Trade Me in trading halt as sale confirmed
RICHARD MEADOWS AND FIONA ROTHERHAM
Fairfax Media has confirmed that it is selling its majority stake in online auction house Trade Me.
In a statement to the stock exchange this morning, Trade Me said it had been advised that Fairfax Digital Holdings NZ Limited had entered into an agreement with an investment bank - understood to be UBS - for the sale of its remaining 51 per cent stake.
UBS was yesterday busy placing the offer with Australian and New Zealand institutions to try and get the deal wrapped up quickly.
However, Trade Me shares were placed in a trading halt this morning here and across the Tasman with the book build still underway.
While Fairfax was understood to be divesting its stake in Trade Me for the purposes of repaying debt, it may also be looking at new online investment opportunities.
The Australian Financial Review reported the company was finalising details for a new partnership with netus, a technology investment firm run by former Microsoft executive Daniel Petre and former head of eBay in Australia and New Zealand, Alison Deans.
Petre and Deans would be responsible for identifying new digital opportunities for the group.

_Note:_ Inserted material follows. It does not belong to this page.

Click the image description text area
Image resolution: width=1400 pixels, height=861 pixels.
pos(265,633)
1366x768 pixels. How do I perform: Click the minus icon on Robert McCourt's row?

Allocations of Trade Me shares have not yet been revealed, though industry sources said there was strong demand for the stock on both sides of the Tasman.
The bulk is expected to go to Australian institutions which have a strong appetite for investing in online operations, with only an estimated $150 million or so of the $810m deal coming from this side of the Tasman.
UBS was offering a tempting price of A$3.05 per share (about NZ$3.80), a discount of 24c on Trade Me's New Zealand closing price on Friday of $4.05 and A17c to the Australian close.
Matthew Goodson, from BT Funds Management, which already has a small stake in Trade Me, said his firm was interested in taking up more but it came down to "different views on valuation".
"It has not escaped the market that the company is performing very well. We'll have to make a call on the future growth prospects of the company."
Trade Me has proved a good investment for Fairfax. It bought the online company from founder Sam Morgan and his fellow private investors for $700m in 2006 and then recouped $364m by selling a 34 per cent stake through its initial public offering in December last year.
Then in June, it sold down its holding by a further 15 per cent at a discounted price of A$2.70 a share. The proceeds of those two sell-downs contributed A$421m towards Fairfax's reported debt reduction of A$574m to A$914m in the last financial year.
The sell-down has come about six months earlier than anticipated, said one industry source, but Fairfax was "obviously in a difficult financial position with a lot of debt, and Trade Me is their last remaining valuable asset to sell".
The AFR reported that Fairfax's largest shareholder, mining magnate Gina Rinehart, gave the sale her seal of approval yesterday, having previously lobbied the board to sell off assets.
He said people want to invest in resilience in times of global uncertainty and a strong brand such as Trade Me was sought after. Senior Fairfax executives are said to have the view Trade Me is relatively mature in New Zealand where it sells cars, jobs, real estate and general goods online.
Industry sources here, who did not want to be named because of confidentiality agreements around the sale, have contradictory views on its future growth, with most keen to buy into one of the country's most well-known brands.
One funds manager said "while the business is mature that doesn't mean it won't provide good cashflows and dividend yields".
But another industry source was more gloomy saying Trade Me was now "as good as it is ever going to get". He predicted it would not be a long-term hold for many of the Australian institutions who would buy in now simply for the market discount on offer before reselling and that Trade Me's share price would quickly slide back towards the current offer price.
The sale stops Fairfax benefiting from a tidy source of digital earnings at a time when traditional print-market advertising is down. In its full-year financial results, Fairfax reported a net loss after tax of A$2.73 billion following a massive writedown.
* Fairfax Media owns Stuff.co.nz and The Australian Financial Review.